The parameter can be a direct host or url, or an entry to be lookup up in neo4j.conf

  • host

  • host:port

  • http://host:port

  • lookup via key to apoc.es.<key>.url

  • lookup via key apoc.es.<key>.host

  • lookup apoc.es.url

  • lookup apoc.es.host

index parameter

Main ES index, will be sent directly, if null then "_all" multiple indexes can be separated by comma in the string.

type parameter

Document type, will be sent directly, if null then "_all" multiple types can be separated by comma in the string.

id parameter

Document id, will be left off when null.

query parameter

Query can be a map which is turned into a query string, a direct string or null then it is left off.

payload parameter

Payload can be a map which will be turned into a json payload or a string which will be sent directly or null.

Results

Results are stream of map in value.

Load XML

Load XML Introduction

Many existing (enterprise) applications, endpoints and files use XML as data exchange format.
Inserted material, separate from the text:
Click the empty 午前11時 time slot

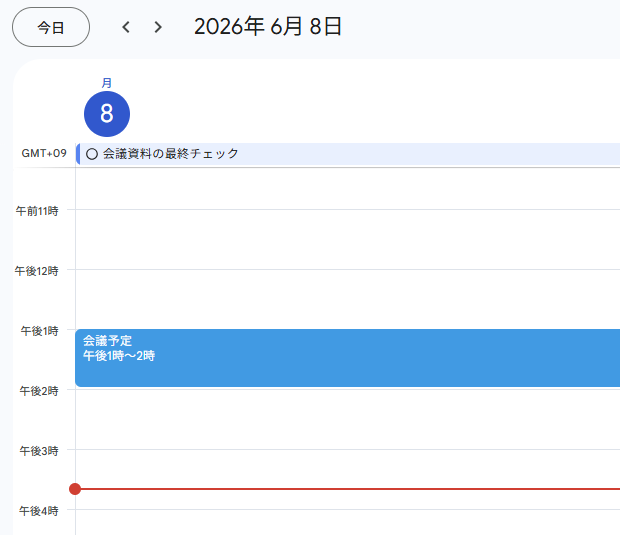pos(348,240)
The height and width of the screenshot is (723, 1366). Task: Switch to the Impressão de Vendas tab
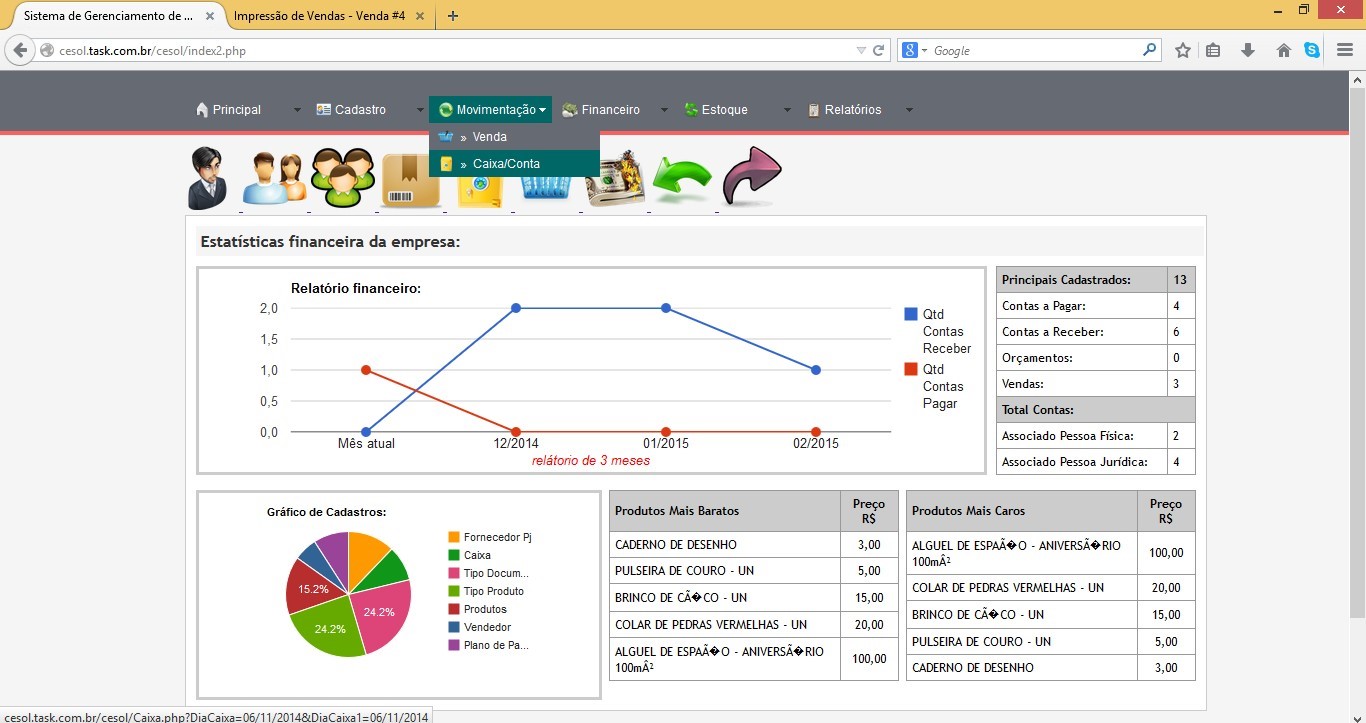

To make these datastructures available to Geequel, you can use apoc.load.xml. It takes a file or http URL and parses the XML into a map datastructure.

Note
in previous releases we’ve had apoc.load.xmlSimple. This is now deprecated and got superseeded by apoc.load.xml(url, true).

See the following usage-examples for the procedures.

Example File

"How do you access XML doc attributes in children fields ?"

(Thanks Nicolas Rouyer)

For example, if my XML file is the example book.xml provided by Microsoft.

<?xml version="1.0"?>
<catalog>
   <book id="bk101">
      <author>Gambardella, Matthew</author>
      <title>XML Developer's Guide</title>
      <genre>Computer</genre>
      <price>44.95</price>
      <publish_date>2000-10-01</publish_date>
      <description>An in-depth look at creating applications
      with XML.</description>
   </book>
   <book id="bk102">
      <author>Ralls, Kim</author>
      <title>Midnight Rain</title>
      <genre>Fantasy</genre>
      <price>5.95</price>
      <publish_date>2000-12-16</publish_date>
      <description>A former architect battles corporate zombies,
...

We have the file here, on GitHub.

Simple XML Format

In a simpler XML representation, each type of children gets it’s own entry within the parent map. The element-type as key is prefixed with "_" to prevent collisions with attributes.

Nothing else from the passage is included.